• GIVEN DATA:
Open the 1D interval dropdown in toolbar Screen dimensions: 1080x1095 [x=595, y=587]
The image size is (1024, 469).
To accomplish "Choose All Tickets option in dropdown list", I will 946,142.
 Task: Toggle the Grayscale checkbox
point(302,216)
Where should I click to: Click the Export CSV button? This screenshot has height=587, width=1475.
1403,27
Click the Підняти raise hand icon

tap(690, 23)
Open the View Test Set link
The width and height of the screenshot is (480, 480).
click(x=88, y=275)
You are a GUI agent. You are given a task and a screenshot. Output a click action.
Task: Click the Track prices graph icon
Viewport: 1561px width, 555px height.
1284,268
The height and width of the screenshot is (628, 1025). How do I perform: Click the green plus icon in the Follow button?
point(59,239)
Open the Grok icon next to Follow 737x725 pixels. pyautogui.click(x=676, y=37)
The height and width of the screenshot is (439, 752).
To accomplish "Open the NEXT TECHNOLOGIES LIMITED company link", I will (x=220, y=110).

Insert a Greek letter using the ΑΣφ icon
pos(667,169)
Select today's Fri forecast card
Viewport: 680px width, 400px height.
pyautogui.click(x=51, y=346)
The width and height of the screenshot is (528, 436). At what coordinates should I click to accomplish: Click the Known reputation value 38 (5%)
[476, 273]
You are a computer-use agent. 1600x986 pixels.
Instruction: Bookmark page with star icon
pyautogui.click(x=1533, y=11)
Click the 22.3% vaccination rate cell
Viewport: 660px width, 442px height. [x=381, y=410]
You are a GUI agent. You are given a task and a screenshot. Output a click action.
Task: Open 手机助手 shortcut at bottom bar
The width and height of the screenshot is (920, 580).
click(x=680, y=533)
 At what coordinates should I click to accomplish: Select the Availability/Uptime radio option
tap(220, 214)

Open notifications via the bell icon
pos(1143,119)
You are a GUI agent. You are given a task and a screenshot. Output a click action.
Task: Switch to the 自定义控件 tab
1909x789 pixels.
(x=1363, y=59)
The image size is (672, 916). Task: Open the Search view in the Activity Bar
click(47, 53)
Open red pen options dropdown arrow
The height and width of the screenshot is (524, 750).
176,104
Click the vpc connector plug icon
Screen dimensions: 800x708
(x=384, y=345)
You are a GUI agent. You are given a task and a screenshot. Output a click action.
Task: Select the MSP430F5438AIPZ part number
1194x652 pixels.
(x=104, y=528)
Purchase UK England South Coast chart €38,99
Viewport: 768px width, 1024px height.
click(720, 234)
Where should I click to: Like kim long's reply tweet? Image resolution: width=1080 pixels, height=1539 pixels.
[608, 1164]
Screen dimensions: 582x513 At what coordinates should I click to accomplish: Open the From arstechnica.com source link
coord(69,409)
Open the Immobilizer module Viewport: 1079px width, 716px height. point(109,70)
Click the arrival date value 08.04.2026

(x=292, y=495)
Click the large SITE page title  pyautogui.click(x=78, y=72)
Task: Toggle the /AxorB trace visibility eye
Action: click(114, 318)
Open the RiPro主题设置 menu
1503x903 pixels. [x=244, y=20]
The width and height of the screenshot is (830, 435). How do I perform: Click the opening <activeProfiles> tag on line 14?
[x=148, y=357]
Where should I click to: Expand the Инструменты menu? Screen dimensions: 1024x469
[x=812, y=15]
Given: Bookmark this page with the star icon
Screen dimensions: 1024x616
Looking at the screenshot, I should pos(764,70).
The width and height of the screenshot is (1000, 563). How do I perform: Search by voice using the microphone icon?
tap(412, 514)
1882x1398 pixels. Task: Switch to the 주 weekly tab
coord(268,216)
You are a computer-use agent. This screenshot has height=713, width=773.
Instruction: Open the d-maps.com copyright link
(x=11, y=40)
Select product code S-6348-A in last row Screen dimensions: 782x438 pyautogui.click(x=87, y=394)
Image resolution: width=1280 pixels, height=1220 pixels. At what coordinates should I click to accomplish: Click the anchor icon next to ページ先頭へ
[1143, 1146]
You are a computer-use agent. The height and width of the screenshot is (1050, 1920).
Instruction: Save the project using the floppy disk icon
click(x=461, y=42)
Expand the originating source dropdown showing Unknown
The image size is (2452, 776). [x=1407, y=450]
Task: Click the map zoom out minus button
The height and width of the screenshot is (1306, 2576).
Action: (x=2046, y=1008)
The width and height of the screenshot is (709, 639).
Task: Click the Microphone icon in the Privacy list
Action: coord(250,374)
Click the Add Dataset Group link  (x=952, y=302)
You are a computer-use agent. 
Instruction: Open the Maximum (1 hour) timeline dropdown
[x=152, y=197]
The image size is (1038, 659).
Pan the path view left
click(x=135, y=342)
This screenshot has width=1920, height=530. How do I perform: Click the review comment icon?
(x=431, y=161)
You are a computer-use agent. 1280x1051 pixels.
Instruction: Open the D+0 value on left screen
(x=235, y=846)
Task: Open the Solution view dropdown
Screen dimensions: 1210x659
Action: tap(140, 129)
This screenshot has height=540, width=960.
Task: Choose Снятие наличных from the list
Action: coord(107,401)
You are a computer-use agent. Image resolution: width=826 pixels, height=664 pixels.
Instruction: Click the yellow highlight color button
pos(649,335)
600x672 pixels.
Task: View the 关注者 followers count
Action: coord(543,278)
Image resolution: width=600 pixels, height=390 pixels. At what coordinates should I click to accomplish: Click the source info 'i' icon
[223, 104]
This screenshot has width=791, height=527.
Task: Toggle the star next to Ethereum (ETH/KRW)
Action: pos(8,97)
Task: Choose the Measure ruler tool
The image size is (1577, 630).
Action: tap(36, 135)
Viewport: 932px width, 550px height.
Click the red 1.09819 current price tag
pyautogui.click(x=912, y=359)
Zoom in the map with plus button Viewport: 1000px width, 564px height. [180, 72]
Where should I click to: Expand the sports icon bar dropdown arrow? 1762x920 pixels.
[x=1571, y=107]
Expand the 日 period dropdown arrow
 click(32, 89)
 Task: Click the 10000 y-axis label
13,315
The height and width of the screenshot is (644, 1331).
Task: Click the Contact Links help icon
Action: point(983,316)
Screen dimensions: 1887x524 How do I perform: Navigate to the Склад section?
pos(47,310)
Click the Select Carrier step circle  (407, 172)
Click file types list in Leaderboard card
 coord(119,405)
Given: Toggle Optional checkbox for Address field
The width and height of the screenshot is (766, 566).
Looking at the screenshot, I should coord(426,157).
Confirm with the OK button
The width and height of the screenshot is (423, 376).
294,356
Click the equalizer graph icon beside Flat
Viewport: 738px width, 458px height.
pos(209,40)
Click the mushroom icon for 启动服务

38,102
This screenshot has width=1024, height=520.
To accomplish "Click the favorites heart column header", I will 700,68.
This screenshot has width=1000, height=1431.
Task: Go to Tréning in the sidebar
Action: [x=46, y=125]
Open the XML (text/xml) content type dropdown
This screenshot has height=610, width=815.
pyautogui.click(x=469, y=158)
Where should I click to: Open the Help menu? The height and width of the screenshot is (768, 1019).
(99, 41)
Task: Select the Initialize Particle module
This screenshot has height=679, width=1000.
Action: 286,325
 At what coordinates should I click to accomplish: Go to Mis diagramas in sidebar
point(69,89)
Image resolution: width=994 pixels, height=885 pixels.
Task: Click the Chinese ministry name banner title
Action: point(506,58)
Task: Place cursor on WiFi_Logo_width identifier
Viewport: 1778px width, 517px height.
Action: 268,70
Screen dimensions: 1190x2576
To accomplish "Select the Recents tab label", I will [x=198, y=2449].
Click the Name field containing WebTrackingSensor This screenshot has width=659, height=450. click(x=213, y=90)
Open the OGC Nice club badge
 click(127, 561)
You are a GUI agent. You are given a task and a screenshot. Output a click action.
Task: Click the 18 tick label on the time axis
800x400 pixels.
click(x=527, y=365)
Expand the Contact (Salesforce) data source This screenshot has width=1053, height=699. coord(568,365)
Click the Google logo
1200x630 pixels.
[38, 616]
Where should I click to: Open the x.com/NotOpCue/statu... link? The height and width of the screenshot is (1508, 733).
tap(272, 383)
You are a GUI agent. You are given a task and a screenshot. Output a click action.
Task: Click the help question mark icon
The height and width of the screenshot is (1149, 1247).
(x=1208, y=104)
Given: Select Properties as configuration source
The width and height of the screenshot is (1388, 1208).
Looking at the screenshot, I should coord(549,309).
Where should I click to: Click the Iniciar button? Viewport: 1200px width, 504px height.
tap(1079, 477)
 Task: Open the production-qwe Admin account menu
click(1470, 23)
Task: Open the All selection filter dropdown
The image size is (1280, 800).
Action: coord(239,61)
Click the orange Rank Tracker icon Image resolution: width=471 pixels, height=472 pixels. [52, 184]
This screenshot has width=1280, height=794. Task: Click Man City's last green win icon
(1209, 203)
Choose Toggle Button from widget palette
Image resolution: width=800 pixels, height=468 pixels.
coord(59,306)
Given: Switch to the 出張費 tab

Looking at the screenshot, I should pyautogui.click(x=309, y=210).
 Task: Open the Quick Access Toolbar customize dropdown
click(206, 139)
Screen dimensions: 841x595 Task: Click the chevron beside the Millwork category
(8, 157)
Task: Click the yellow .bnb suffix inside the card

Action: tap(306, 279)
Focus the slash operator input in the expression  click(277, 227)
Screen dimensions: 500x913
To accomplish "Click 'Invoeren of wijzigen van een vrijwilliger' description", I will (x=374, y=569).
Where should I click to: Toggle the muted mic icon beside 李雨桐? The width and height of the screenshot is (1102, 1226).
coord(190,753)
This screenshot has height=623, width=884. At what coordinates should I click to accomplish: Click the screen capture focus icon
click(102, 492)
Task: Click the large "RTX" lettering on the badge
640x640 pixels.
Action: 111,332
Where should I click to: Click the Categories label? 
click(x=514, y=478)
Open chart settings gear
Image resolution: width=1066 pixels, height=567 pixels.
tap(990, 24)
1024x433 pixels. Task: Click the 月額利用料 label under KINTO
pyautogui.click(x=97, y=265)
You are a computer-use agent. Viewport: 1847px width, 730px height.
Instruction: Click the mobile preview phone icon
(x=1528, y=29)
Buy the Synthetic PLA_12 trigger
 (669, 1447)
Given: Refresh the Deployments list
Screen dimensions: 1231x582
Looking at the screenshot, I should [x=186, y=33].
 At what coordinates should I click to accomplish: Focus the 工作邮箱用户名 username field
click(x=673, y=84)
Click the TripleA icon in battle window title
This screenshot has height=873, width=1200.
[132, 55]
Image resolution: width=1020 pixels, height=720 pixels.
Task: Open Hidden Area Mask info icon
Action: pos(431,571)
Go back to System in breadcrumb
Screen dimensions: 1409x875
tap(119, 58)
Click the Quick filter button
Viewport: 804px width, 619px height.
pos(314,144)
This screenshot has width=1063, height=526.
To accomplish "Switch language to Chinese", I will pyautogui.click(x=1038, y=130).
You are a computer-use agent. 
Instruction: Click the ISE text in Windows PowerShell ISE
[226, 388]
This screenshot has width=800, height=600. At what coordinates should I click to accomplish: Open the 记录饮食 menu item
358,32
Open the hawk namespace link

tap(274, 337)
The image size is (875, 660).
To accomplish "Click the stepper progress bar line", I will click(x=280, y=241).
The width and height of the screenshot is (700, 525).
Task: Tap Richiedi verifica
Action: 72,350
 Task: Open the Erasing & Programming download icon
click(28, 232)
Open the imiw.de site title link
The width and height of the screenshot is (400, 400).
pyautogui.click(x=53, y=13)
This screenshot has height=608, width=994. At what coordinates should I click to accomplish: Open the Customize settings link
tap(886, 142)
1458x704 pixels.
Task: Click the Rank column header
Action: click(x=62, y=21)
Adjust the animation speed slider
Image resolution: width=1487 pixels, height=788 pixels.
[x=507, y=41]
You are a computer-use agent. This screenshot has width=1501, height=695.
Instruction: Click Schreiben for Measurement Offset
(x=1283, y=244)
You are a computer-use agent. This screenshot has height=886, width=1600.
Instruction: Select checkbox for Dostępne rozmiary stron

• BRIEF: The answer must be every line from the entries above that holds the string "module".

• RESPONSE:
Open the Immobilizer module Viewport: 1079px width, 716px height. point(109,70)
Task: Select the Initialize Particle module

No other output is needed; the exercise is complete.